===== Exercise material =====

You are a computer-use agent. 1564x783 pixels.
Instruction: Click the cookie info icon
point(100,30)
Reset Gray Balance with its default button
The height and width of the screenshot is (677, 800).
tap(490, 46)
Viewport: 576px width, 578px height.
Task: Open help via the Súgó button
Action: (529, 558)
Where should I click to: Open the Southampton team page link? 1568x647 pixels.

=====
===== Exercise material =====

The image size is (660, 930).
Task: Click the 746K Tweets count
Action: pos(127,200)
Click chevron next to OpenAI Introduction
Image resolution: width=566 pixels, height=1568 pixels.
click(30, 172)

=====

**Your objective**
Above are records; repeat only the lines starting at the line with "You are a computer-use" and ending at the line with "Where should I", exactly as they appear, both included.

**Exercise solution**
You are a computer-use agent. 1564x783 pixels.
Instruction: Click the cookie info icon
point(100,30)
Reset Gray Balance with its default button
The height and width of the screenshot is (677, 800).
tap(490, 46)
Viewport: 576px width, 578px height.
Task: Open help via the Súgó button
Action: (529, 558)
Where should I click to: Open the Southampton team page link? 1568x647 pixels.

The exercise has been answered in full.